Task goal: Please rewrite the rows from the start through the line containing "you enjoy what", replacing "Find the location of" with "Show the position of" and leaving everything else unchanged.

— begin Excerpted data —

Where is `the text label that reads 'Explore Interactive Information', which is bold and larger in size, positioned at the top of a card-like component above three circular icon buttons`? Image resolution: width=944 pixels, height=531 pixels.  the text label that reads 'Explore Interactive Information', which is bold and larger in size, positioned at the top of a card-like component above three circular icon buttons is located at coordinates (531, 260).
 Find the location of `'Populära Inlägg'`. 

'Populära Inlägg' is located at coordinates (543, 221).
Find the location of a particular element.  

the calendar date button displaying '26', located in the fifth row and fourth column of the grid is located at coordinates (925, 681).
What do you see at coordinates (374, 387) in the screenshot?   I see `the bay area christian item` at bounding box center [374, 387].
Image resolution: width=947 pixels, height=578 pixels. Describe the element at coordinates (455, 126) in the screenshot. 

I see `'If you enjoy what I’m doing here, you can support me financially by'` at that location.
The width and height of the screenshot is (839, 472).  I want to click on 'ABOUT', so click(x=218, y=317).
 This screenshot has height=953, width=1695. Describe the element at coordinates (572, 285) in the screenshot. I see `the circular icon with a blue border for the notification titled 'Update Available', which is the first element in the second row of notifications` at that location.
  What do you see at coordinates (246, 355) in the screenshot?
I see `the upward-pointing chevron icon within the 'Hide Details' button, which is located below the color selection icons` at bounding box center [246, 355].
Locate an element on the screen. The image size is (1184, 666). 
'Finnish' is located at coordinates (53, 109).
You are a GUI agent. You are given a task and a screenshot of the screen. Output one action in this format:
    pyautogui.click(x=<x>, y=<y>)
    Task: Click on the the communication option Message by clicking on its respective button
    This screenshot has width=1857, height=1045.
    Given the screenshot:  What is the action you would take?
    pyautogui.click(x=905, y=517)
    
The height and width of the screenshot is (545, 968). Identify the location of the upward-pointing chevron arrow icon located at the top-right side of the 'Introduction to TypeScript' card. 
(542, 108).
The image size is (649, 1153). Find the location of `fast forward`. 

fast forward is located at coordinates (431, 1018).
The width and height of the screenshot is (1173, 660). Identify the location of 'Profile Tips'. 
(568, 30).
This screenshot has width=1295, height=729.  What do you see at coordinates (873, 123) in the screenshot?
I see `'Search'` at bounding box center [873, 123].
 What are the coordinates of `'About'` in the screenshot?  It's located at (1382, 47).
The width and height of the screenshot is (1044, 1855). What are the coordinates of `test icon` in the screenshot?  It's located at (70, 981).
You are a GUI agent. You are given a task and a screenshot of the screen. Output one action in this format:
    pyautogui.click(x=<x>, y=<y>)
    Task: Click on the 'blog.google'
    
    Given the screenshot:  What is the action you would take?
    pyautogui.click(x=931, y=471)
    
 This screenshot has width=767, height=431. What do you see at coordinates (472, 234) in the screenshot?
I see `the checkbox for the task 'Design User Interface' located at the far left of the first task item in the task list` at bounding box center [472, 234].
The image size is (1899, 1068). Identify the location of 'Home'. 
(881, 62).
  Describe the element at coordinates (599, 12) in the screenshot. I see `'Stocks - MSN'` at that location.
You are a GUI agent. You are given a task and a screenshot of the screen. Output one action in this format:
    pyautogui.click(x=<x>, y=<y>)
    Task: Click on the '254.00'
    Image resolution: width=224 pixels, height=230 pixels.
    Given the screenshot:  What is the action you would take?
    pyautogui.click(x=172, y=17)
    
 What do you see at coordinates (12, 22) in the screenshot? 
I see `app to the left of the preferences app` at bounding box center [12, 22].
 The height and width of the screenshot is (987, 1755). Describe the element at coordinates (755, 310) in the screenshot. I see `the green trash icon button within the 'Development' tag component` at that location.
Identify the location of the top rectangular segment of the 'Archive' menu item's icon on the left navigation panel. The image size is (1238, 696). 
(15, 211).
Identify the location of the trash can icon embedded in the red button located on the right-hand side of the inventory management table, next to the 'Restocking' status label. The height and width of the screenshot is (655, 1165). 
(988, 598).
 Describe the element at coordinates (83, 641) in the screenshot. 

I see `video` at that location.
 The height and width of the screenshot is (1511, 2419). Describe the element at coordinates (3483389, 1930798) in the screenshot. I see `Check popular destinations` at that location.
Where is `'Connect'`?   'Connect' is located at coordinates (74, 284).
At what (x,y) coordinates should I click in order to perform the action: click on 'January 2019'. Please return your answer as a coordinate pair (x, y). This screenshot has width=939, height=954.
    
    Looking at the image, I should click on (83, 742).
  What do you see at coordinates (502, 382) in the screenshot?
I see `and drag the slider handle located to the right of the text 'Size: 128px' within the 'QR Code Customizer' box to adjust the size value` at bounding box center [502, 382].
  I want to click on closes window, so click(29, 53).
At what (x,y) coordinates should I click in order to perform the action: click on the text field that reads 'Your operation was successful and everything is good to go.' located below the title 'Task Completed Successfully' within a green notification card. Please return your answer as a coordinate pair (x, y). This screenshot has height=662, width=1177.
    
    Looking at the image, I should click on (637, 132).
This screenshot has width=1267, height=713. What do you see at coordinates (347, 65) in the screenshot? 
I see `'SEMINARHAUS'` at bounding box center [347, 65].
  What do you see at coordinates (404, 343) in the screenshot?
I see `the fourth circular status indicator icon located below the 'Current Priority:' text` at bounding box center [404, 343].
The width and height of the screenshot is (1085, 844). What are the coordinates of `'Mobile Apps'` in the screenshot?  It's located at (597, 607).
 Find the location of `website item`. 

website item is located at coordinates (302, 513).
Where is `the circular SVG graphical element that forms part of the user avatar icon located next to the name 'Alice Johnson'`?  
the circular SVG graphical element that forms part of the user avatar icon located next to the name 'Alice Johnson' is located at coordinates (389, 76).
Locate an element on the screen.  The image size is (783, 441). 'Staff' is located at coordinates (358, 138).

— end Excerpted data —

Answer to this exercise:
Where is `the text label that reads 'Explore Interactive Information', which is bold and larger in size, positioned at the top of a card-like component above three circular icon buttons`? Image resolution: width=944 pixels, height=531 pixels.  the text label that reads 'Explore Interactive Information', which is bold and larger in size, positioned at the top of a card-like component above three circular icon buttons is located at coordinates (531, 260).
 Show the position of `'Populära Inlägg'`. 

'Populära Inlägg' is located at coordinates (543, 221).
Show the position of a particular element.  

the calendar date button displaying '26', located in the fifth row and fourth column of the grid is located at coordinates (925, 681).
What do you see at coordinates (374, 387) in the screenshot?   I see `the bay area christian item` at bounding box center [374, 387].
Image resolution: width=947 pixels, height=578 pixels. Describe the element at coordinates (455, 126) in the screenshot. 

I see `'If you enjoy what I’m doing here, you can support me financially by'` at that location.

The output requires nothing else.